|
Human Experiments: Sliding Backward
by Congressman Christopher Smith
Since the Nuremberg trials, the image of humans used as laboratory animals has been etched into America's, if not the world's, cultural psyche. The Nazi atrocities prompted creation of the Nuremberg code of universal medical ethics. America's laws, modeled on this code, strictly forbid experiments on humans without obtaining their informed consent. But that recently changed.
Americans typically are trustful that they will not be used as human guinea pigs. This explains why Americans were so outraged a few years ago when they learned of syphilis experiments on black men in Tuskegee beginning in the 1940s who did not give their consent. It seemed inconceivable that such a thing could occur in our own country. Despite these deeply disturbing disclosures, however, the government recently relaxed the ethical code for research. The Food and Drug Administration issued a new rule last October that allows human experiments on patients without their consent.
The stated goal of the new regulations is to permit medical advances in treating life-threatening conditions when current treatments are either unproven or prove useless. A commendable goal, however, is little comfort to those individuals who find they have been experimented on without their consent. The primary motivation for the rule is not to help the patients experimented on, but to collect data. While FDA points out that the experiments may help patients, they also may hurt them. The Nuremberg code clearly places the patient's welfare as the overriding consideration in medical procedures.
Experiments on humans can help doctors develop better ways to treat illnesses. And that is why FDA relaxed the rule. But Dr. Arthur Dyck, professor of Population Ethics at Harvard University, points out that this new regulation risks "some very troubling dangers ... The Nuremberg code said there must be consent, and for darn good reason."
Under the new rule, researchers may conduct experiments on anyone, including fetuses, prisoners, and pregnant women. FDA argues that its system is very protective of patients. For instance, the government is setting up an institutional review board (IRB) that will "ensure that risks to subjects are minimized." But any risks beyond standard care appropriately should only be made by the patients themselves.
To complement the IRB, the agency establishes procedures to consult with representatives from patients' communities. But these precautions do not address the potential concerns of the individuals themselves. Typically, IRB and community representatives will not know the incapacitated individual. Indeed, these people likely will be preselected from the pool of those who believe these kinds of experiments are acceptable. Else the rule would be meaningless.
At the heart of this rule is the basic question who decides whether a person with "diminished autonomy" may be included in human experimental research? Dr. Dianne Irving, a former biochemist at National Institute for Health and a Ph.D. medical ethicist at DeSales School of Theology says there is an inherent conflict between advancing the interests of the patient and those of science, especially "if the doctor who is doing the research is also giving the permission" to use experimental technology on the patient. And that is what may happen here.

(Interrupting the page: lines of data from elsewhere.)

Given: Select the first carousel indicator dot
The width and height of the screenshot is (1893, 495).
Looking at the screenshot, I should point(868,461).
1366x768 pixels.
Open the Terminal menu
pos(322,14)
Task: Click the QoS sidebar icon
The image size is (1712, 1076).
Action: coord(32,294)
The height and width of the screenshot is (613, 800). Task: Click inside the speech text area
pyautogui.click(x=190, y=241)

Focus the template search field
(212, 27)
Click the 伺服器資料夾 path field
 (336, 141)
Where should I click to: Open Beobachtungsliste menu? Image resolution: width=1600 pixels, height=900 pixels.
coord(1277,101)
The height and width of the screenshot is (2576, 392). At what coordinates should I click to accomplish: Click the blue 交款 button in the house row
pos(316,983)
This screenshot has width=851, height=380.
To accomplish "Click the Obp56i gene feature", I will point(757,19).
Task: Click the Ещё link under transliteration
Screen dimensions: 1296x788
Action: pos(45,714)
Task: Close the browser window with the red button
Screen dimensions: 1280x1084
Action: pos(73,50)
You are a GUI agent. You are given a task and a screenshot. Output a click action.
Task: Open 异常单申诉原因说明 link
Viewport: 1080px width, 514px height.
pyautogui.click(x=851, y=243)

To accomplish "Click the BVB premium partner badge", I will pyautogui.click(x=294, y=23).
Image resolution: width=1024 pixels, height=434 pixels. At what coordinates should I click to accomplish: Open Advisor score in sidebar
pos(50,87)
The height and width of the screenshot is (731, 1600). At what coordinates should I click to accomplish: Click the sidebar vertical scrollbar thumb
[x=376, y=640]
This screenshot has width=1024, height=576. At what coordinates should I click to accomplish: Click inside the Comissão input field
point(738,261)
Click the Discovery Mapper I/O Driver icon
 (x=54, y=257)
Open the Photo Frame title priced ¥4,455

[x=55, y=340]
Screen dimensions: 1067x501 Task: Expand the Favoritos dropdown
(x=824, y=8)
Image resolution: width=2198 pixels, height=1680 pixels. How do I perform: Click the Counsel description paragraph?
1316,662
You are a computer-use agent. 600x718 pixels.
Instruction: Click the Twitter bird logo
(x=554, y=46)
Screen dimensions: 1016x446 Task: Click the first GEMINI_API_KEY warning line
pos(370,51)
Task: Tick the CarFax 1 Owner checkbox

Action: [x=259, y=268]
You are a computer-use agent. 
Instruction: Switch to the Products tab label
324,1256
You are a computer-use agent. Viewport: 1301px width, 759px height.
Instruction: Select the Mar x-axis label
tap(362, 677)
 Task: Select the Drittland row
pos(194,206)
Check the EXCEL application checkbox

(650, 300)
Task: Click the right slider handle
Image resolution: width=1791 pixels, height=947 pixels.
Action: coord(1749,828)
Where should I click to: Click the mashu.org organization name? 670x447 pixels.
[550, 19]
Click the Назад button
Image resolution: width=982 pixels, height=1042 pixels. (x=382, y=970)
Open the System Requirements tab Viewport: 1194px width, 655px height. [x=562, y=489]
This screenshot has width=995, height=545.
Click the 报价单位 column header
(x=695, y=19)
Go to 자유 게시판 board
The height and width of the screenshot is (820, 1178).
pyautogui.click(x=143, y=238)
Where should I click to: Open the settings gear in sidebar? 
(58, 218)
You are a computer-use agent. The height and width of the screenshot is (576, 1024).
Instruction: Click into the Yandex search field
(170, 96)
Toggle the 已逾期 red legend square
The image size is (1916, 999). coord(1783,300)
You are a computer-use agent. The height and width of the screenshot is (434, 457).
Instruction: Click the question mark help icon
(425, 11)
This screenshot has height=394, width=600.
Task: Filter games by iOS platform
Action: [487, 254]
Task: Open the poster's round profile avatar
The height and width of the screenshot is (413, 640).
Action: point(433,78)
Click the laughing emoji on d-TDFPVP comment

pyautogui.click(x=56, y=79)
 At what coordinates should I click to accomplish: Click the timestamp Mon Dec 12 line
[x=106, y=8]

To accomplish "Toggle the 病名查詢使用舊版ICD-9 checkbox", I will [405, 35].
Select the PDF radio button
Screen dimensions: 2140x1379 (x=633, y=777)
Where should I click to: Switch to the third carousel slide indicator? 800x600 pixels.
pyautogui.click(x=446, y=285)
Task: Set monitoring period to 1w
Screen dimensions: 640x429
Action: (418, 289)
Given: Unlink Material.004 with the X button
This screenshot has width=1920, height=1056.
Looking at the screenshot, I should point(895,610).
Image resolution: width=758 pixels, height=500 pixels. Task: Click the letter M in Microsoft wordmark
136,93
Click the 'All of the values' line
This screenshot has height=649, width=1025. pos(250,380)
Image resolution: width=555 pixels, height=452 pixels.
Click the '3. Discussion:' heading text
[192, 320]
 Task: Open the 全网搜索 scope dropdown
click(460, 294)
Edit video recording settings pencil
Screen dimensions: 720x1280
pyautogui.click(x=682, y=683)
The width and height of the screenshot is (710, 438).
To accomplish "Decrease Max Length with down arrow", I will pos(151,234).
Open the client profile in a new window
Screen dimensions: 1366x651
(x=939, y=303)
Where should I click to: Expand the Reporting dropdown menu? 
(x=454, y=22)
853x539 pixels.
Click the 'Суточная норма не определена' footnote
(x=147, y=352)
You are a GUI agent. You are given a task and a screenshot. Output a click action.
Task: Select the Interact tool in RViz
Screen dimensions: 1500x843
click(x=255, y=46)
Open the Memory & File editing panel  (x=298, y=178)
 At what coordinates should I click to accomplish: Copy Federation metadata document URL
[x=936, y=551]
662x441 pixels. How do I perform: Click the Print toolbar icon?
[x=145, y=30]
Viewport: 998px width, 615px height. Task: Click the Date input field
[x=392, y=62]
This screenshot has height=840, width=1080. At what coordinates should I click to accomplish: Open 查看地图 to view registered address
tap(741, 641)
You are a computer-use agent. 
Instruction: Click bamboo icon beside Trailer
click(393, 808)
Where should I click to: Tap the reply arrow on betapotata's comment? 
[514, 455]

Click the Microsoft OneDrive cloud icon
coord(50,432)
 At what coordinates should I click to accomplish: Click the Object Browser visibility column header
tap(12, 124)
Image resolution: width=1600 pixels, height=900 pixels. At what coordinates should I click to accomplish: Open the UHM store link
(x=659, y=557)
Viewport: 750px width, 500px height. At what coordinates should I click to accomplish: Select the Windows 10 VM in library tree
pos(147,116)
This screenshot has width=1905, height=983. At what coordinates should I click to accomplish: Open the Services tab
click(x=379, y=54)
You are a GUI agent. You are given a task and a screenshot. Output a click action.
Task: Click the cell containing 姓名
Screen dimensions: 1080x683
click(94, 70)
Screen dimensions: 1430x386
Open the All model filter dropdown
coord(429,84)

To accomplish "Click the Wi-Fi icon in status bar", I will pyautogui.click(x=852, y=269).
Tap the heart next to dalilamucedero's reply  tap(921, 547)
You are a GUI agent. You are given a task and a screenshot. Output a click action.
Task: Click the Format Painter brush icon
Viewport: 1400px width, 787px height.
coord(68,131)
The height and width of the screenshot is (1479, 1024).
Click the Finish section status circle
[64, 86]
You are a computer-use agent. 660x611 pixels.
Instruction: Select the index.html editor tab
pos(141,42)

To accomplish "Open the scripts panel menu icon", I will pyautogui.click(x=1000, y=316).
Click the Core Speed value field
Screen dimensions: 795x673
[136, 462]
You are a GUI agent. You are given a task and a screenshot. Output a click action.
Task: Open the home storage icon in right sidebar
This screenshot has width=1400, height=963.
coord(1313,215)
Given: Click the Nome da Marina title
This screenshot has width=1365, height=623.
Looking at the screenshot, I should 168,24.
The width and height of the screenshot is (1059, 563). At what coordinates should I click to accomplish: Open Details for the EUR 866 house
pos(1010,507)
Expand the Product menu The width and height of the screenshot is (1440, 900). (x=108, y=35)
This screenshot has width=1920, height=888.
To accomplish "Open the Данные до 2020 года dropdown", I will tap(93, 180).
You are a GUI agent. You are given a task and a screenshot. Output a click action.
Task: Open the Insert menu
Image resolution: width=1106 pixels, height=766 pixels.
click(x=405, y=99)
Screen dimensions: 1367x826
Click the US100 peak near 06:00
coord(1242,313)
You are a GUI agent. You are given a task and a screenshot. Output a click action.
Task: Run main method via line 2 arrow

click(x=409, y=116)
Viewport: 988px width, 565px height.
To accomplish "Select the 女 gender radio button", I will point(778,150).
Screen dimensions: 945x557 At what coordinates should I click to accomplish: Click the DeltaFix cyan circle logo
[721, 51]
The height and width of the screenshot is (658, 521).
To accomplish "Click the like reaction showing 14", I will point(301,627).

In the past, researchers needed the consent of a legal guardian. But under the new rules, researchers may waive this requirement is it is not feasible to contact them, or the window for decision-making is short. Any researcher who does so is supposed to obtain the consent of a family member. But again, the researcher can waive this if not feasible. And if a family member refuses, the researcher is not prohibited from proceeding if he finds another family member who consents. Although the final rule requires researchers to detail their efforts to contact guardians or family members if they proceed without contacting them, this is an after-the-fact justification by the researcher that is difficult to verify.
FDA specifically refused to establish any independent "ombudsman" to verify - before the patient's rights are waived - whether efforts to contact guardians or family members were adequate, or whether the patient is adequately protected. This leaves the decision to the researcher, and that may also be a conflict.
The vast majority of researchers are decent, honorable people dedicated to serving society. But the Nuremberg code of universal medical ethics exists to prevent those few self-serving researchers from taking advantage of patients unable to protect themselves. It also protects them from honorable researchers who may become blinded to the concerns of the patient in their eagerness to explore potentially life-saving therapies. The simple fact remains that we as Americans have a right to receive standard care in emergency situations. And we have the right to determine for ourselves what life saving procedures are preferable. Regrettably, the FDA regulations may compromise these rights.
Christopher Smith is a member of the U.S. House of Representatives, where he chairs the International Relations Subcommittee on International Operations and Human Rights.